SteamOS session compositing window manager
Other
3.17k stars 213 forks source link

Decky Loader XWayland Surface Instability #613

Open Sterophonick opened 2 years ago

Sterophonick commented 2 years ago

Hello!

On my Steam Deck, I've been experiencing various crashes on Steam Deck when in Game Mode. When these happen, the currently running game stops, and then gamescope and Steam restarts. The power is not cut, as bluetooth devices remain connected.

Most commonly, these crashes occur when using the in-game overlays, but there are a couple of cases where it happened while playing a game (shown in attached video).

I have run a memtest86 and everything came back as good.

https://user-images.githubusercontent.com/34801996/188516428-b7dc11fe-0122-492a-b4cd-fba37ce48f6e.mp4

i am so good at doom that i crash my deck

Right here, I have some crash dumps and backtraces from two crashes from using the overlays.

(PID: 1142) gamescope_1142_bt.log gamescope_1142_info.log gamescope_1142.zip (dump)

(PID: 3667) gamescope_3667_bt.log gamescope_3667_info.log gamescope_3667.zip (dump)

My Steam Deck is currently on SteamOS 3.3.1 (20220817.1), and the problem, while uncommon, seems to persist even after switching OS branches or even refreshing the OS.

Sterophonick commented 2 years ago

Got another crash after opening the on-screen keyboard a handful of times.

gamescope_13003_bt.log gamescope_13003_info.log gamescope_13003.zip

Encountered on SteamOS 3.3.1 (20220812.101)

1basti1 commented 2 years ago

Hello, I don't have any logs. Because I wouldn't know where to find them. I'm just an end user.

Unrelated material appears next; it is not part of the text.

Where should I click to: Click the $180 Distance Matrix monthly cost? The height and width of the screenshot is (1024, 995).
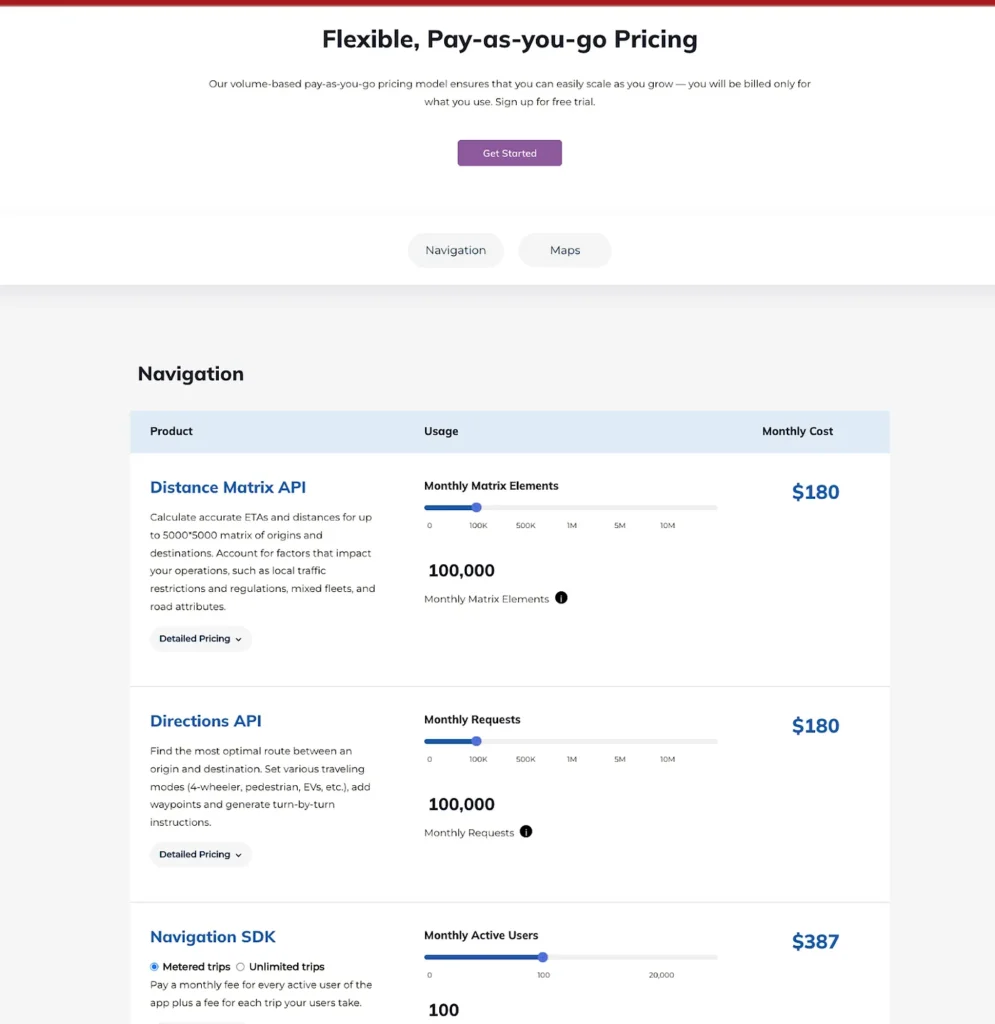tap(815, 492)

Sooo, since 3 weeks or so, I also experience odd crashes. Mostly when I'm ingame and close quick settings. I can't reproduce it. It's completely random. (happend maybe 4 times in these 3 weeks now in maybe ~30h of gaming) The deck restarts automatically, but game is obviously closed.

I also have sometimes random Blackscreens in the game mode main menu, it's there, I click something and random blackscreen, controls and sound still working. Good thing i remembered how to restart. because all good after a restart.

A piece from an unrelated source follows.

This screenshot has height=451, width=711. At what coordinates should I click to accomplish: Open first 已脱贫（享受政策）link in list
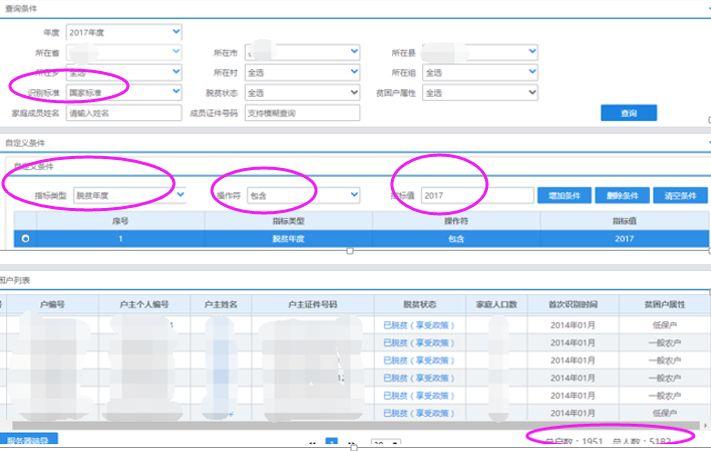pos(418,325)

Sterophonick commented 2 years ago

Hello, I don't have any logs. Because I wouldn't know where to find them. I'm just an end user.

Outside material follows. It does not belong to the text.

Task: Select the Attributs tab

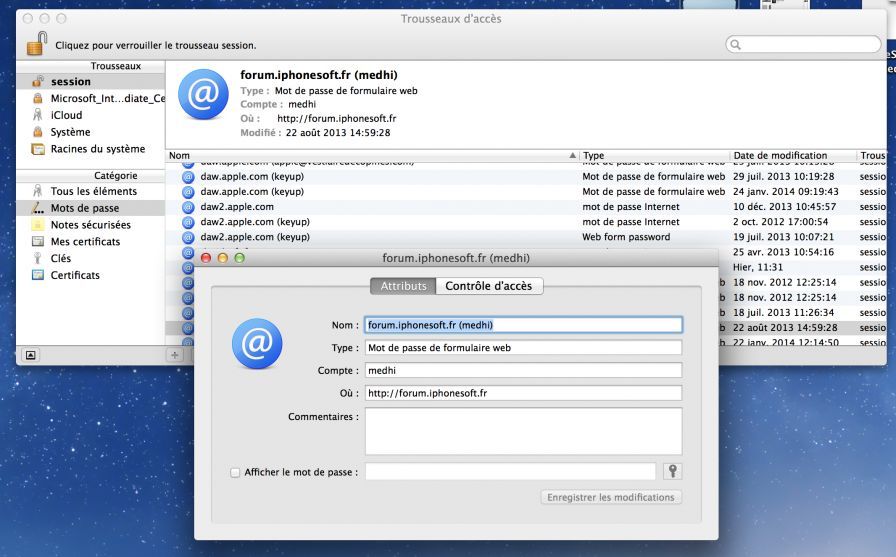Action: [403, 286]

Sooo, since 3 weeks or so, I also experience odd crashes. Mostly when I'm ingame and close quick settings. I can't reproduce it. It's completely random. (happend maybe 4 times in these 3 weeks now in maybe ~30h of gaming) The deck restarts automatically, but game is obviously closed.

I also have sometimes random Blackscreens in the game mode main menu, it's there, I click something and random blackscreen, controls and sound still working. Good thing i remembered how to restart. because all good after a restart.

For me, it's happened way more often. I know I'm on an outdated build of the OS, but going on the Main branch leads to the integrated controllers hitching every so often and it maked shooters unplayable for me.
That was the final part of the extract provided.